You know these plants, and if you’re like most who live where they live, you may hate them. If you’ve ever walked in the woods in the Ozarks, you trip over them. They tear your clothing. They rip into your flesh as you stumble through the forest. When hiking or clearing brush at your yard’s edge, you talk to these plants – generally in loud expletives. I posted a photo of one online recently and got responses such as: “They’ll rip you -up.” “I see this and hear the song Helter Skelter.” “I was clearing some & they fought back big time.” “Two words – controlled burn.”

We call it catbrier, greenbrier, bullbrier – members of the genus Smilax in the greenbrier family (Smilacaceae). The genus Smilax has upwards of 260 species, mostly tropical with outliers extending in temperate climates. There are 20 species or so in North America (north of Mexico), with 11 species in Arkansas.

Some are herbaceous and die back every winter.

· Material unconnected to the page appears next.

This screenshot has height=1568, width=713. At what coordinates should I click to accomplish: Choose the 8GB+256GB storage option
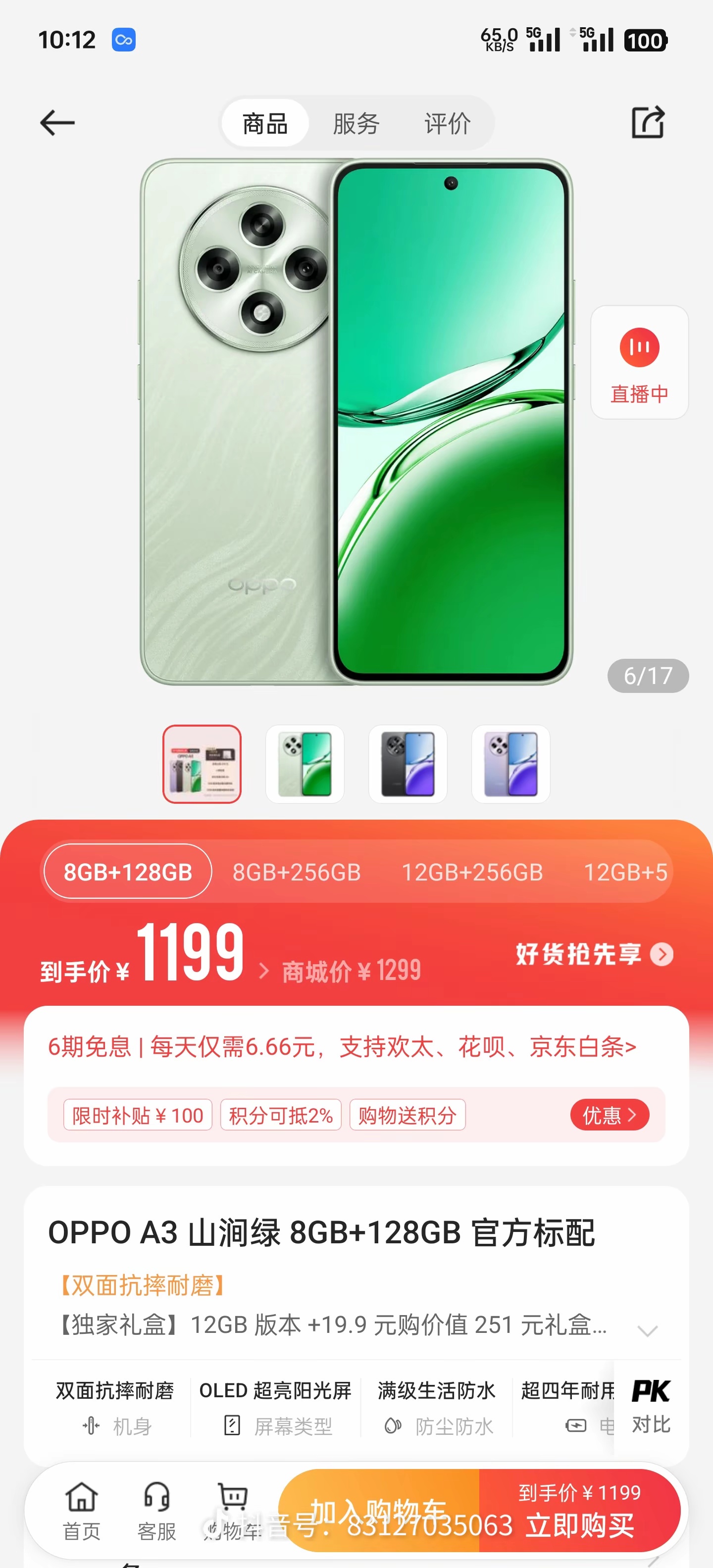[x=297, y=872]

Others have persistent woody stalks. They scramble, climb, entangle, clamber, and tear you up with their sharp spines. Botany books covering this part of the country, can’t seem to agree on scientific names, descriptions, illustrated characteristics or keys to identifiable features. In fact, you must turn to a 1944 publication that suggests the best way to identify these plants is to dig-up the roots.

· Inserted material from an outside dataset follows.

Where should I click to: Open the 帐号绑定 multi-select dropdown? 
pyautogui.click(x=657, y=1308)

We can call these invasive aliens in the broadest sense, since they continue to spread and invade in an evolutionary slow-motion time scale. They arrived in North America before humans existed. Plant geographers and paleobotanists surmise that this plant group originated in Southeast Asia.

Some species like saw greenbrier or catbrier (Smilax bona-nox) traveled eastward, landing in what is now Latin America millions of years ago. It developed a unique adaptation, first observed in a 1917 issue of the Journal of Genetics – spines on the roots to prevent the starch-rich tubers from being eaten by peccaries.

The common greenbrier or horsebrier (Smilax rotundifolia) has a creeping rhizome with no starchy tuber. With its closest genetic relatives in Europe and the Azores, it came our way via a westward route. Both species are difficult to tell apart without looking at the roots. Perhaps nature put them here to help control the real invasive aliens – humans.